Output the lines of the listing from the line with "The width and height of the screenshot is (893, 2576)." to the line with "center [358, 734].", both included, as a numbered list, skipping any blank lines.

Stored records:
++++++++++
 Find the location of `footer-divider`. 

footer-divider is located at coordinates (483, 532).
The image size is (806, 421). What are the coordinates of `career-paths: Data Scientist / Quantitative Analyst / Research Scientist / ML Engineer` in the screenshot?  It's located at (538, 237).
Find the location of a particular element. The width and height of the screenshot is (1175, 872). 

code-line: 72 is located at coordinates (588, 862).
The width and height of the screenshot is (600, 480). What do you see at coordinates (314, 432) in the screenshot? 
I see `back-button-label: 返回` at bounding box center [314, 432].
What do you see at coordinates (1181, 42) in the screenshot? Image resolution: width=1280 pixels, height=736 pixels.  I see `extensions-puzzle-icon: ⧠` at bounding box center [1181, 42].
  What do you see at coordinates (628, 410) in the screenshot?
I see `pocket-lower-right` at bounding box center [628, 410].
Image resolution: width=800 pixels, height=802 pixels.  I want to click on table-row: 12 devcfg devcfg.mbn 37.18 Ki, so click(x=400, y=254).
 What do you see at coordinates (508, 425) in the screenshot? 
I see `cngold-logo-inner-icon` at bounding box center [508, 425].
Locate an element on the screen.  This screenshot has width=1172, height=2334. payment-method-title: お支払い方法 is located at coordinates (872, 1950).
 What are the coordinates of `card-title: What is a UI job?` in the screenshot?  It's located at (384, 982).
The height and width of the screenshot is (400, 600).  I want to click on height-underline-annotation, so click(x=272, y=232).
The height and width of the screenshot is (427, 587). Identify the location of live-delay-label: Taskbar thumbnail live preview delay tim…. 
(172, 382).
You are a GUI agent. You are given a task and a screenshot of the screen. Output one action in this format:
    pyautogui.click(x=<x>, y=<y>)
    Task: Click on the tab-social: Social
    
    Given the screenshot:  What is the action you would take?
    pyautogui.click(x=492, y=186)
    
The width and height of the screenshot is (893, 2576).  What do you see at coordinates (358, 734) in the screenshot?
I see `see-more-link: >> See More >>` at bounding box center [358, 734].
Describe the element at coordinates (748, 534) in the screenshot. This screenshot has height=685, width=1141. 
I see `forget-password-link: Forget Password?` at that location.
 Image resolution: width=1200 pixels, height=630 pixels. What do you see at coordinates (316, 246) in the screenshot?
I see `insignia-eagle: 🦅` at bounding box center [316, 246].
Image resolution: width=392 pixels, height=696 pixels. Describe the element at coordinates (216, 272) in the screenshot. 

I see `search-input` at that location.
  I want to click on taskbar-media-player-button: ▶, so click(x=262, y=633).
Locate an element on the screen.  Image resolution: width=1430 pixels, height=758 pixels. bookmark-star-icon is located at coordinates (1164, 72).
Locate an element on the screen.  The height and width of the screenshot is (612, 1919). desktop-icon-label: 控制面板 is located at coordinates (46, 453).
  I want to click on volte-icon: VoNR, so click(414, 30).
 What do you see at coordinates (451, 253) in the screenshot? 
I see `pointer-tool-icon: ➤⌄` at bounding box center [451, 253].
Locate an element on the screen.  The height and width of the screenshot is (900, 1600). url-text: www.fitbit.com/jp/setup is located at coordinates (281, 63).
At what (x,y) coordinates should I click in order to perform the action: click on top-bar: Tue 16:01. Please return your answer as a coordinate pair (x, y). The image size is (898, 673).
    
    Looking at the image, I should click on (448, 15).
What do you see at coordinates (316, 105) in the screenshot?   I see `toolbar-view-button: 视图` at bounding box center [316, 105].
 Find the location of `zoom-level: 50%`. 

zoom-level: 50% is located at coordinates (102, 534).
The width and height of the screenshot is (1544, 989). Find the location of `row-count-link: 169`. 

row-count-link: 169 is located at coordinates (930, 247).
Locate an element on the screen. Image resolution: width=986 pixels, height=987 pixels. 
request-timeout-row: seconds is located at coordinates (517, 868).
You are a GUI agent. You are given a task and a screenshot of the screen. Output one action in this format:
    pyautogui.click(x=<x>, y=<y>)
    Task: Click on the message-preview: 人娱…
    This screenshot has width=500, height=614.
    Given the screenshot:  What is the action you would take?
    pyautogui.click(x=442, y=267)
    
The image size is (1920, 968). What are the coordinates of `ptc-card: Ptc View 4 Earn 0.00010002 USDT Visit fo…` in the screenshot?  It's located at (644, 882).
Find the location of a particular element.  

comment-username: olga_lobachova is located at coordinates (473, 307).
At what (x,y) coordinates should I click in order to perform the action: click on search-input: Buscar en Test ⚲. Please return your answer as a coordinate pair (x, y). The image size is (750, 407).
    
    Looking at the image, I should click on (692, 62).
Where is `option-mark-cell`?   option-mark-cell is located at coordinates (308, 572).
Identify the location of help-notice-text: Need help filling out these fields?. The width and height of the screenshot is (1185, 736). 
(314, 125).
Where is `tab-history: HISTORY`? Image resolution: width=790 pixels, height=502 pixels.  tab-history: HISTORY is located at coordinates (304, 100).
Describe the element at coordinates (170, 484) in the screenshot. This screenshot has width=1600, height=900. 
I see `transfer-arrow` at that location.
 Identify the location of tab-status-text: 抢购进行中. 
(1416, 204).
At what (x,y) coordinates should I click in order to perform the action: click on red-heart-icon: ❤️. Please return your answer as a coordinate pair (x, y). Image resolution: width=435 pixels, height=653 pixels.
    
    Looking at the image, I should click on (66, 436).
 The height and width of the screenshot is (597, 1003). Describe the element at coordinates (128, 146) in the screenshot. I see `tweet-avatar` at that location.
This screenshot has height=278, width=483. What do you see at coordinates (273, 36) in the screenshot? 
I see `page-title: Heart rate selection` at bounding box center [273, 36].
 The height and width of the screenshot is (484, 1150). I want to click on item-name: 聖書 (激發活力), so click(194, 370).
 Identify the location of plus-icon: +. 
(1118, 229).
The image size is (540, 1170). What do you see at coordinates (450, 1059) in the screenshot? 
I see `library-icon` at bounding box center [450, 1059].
++++++++++
> [FINISHED EXERCISE]
1. The width and height of the screenshot is (893, 2576).  What do you see at coordinates (358, 734) in the screenshot?
2. I see `see-more-link: >> See More >>` at bounding box center [358, 734].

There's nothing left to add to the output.